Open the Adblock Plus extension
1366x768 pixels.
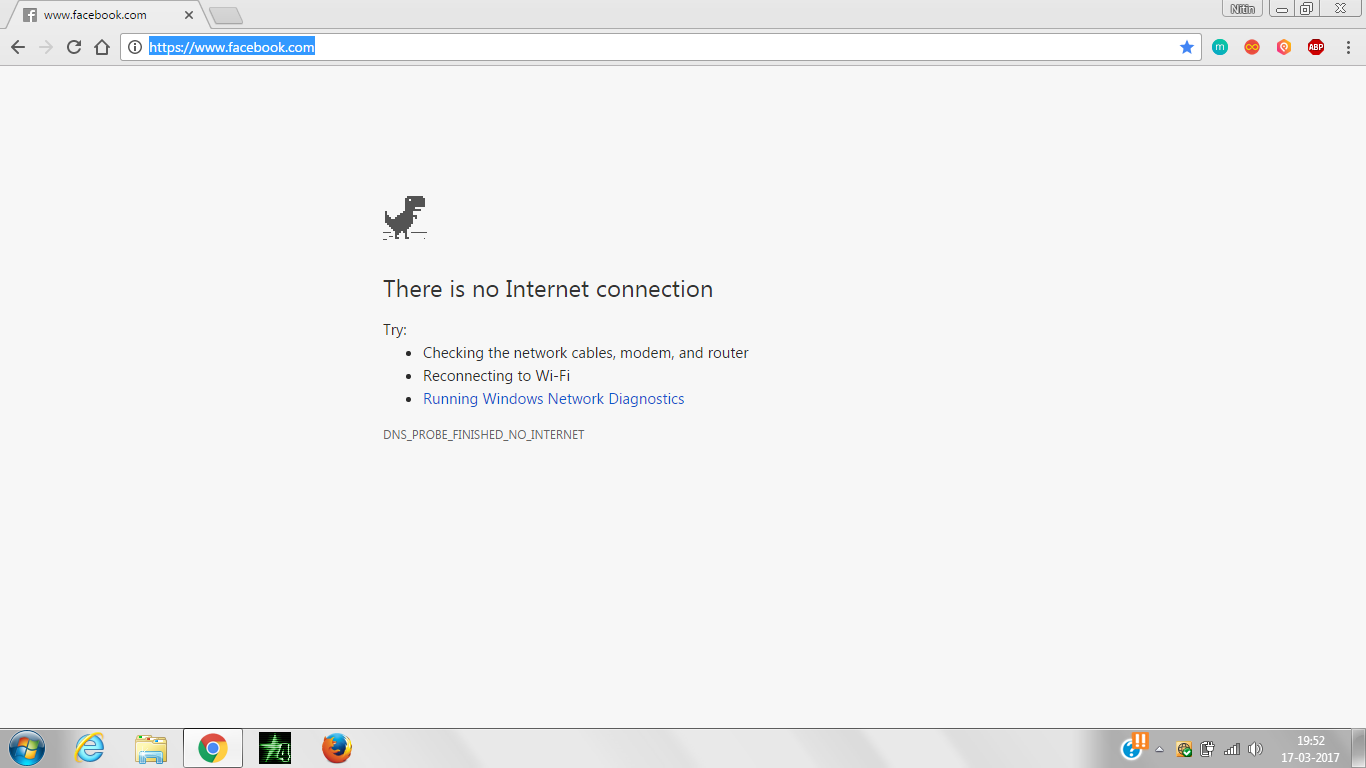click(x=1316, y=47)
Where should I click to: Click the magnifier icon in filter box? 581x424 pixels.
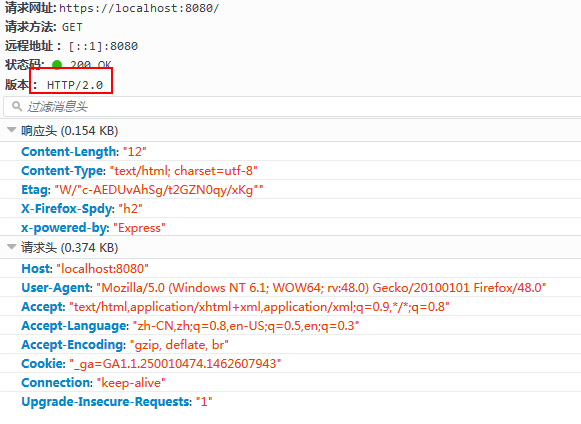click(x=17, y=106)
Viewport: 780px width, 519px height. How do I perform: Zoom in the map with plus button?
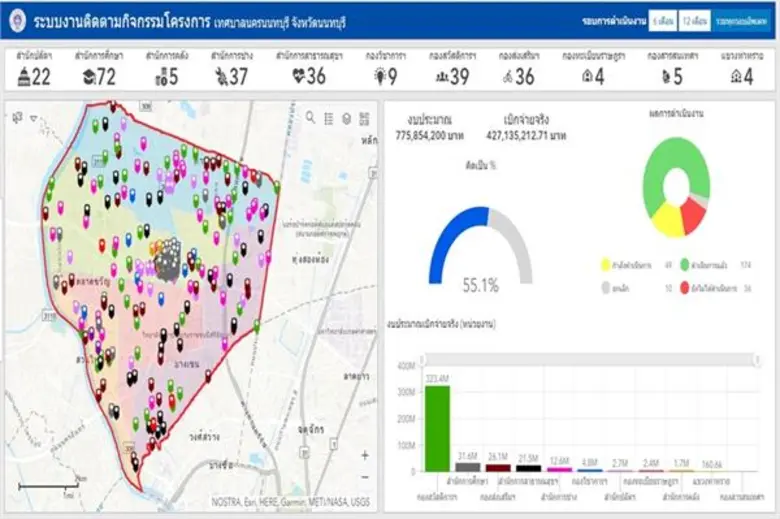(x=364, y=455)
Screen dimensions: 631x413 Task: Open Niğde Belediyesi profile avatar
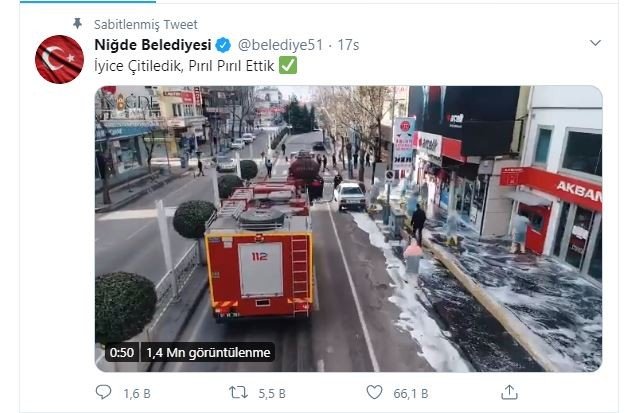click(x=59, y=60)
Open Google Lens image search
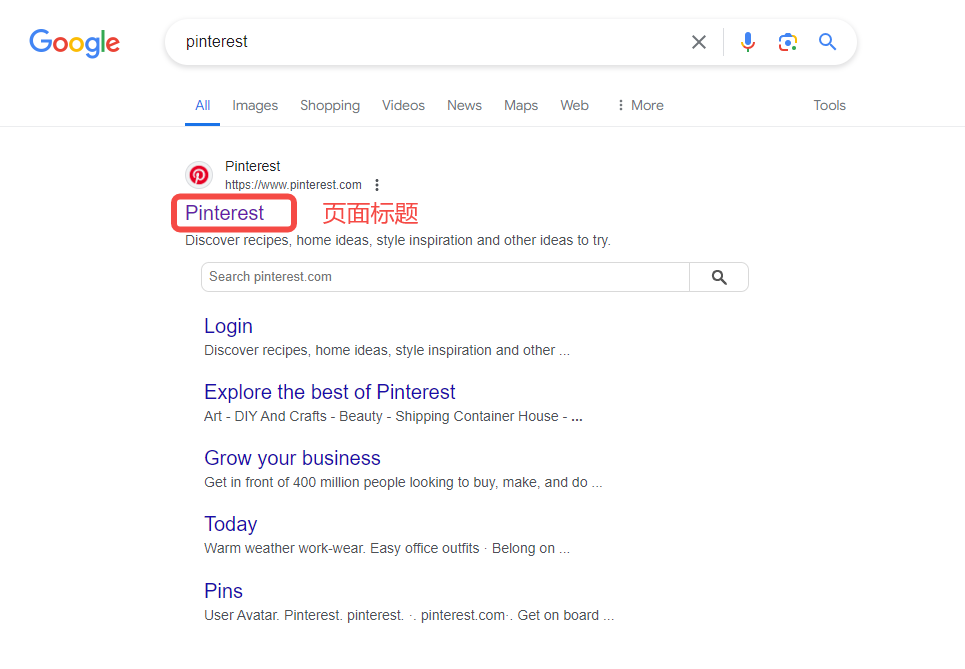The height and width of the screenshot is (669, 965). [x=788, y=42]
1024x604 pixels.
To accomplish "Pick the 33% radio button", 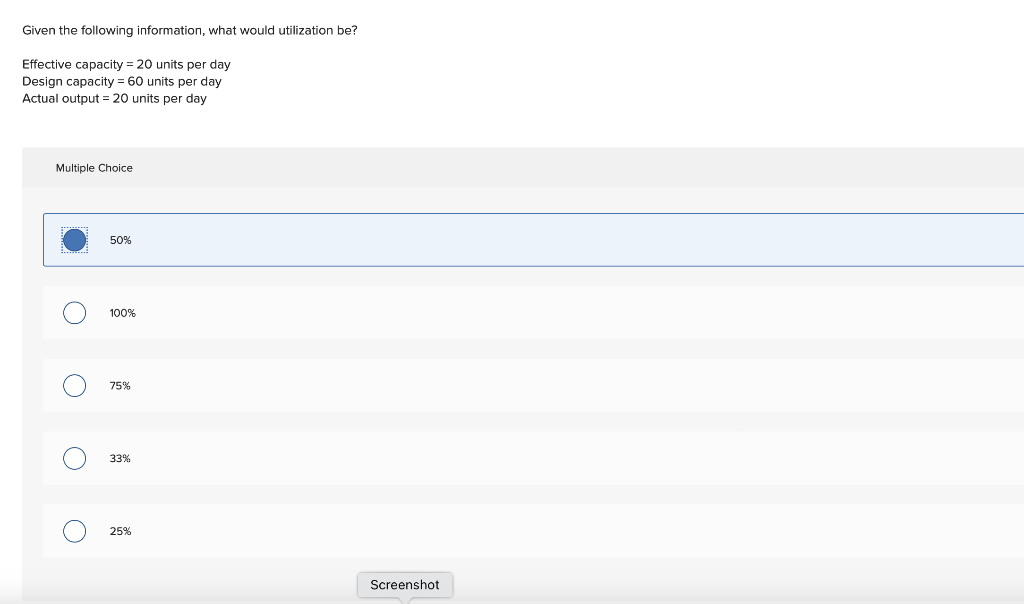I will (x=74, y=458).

...

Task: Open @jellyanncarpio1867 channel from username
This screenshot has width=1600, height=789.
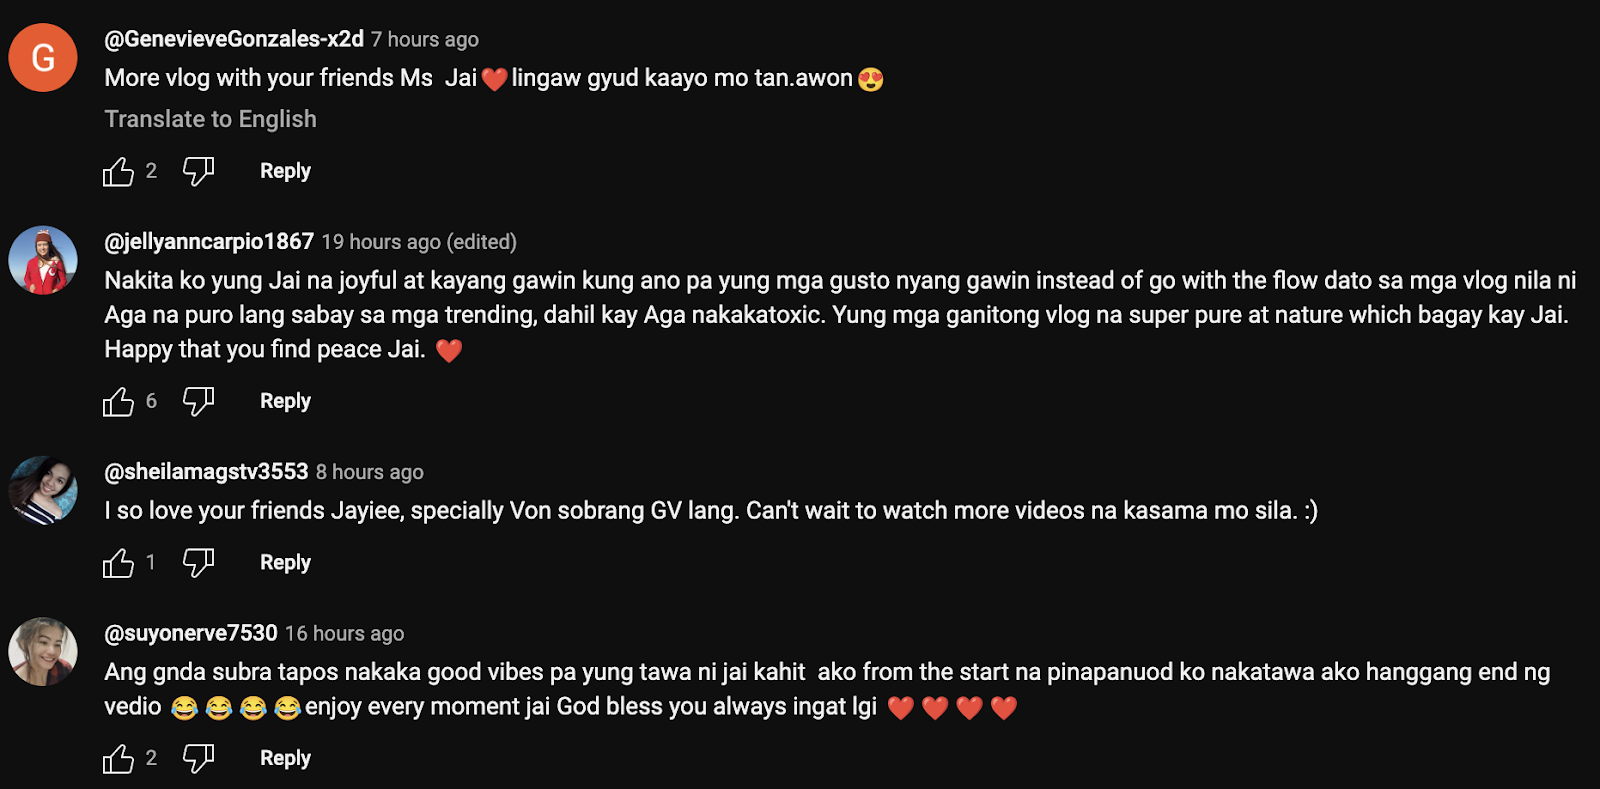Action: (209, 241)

Brief
From the records above, extract the lines from the one holding "Viewport: 780px width, 519px" through the one holding "1024x604 pixels.", word for word; omit the pictures.

Written solution
Viewport: 780px width, 519px height. How do I perform: Zoom in the map with plus button?
(x=364, y=455)
Screen dimensions: 631x413 Task: Open Niğde Belediyesi profile avatar
click(x=59, y=60)
Open Google Lens image search
The height and width of the screenshot is (669, 965). [x=788, y=42]
1024x604 pixels.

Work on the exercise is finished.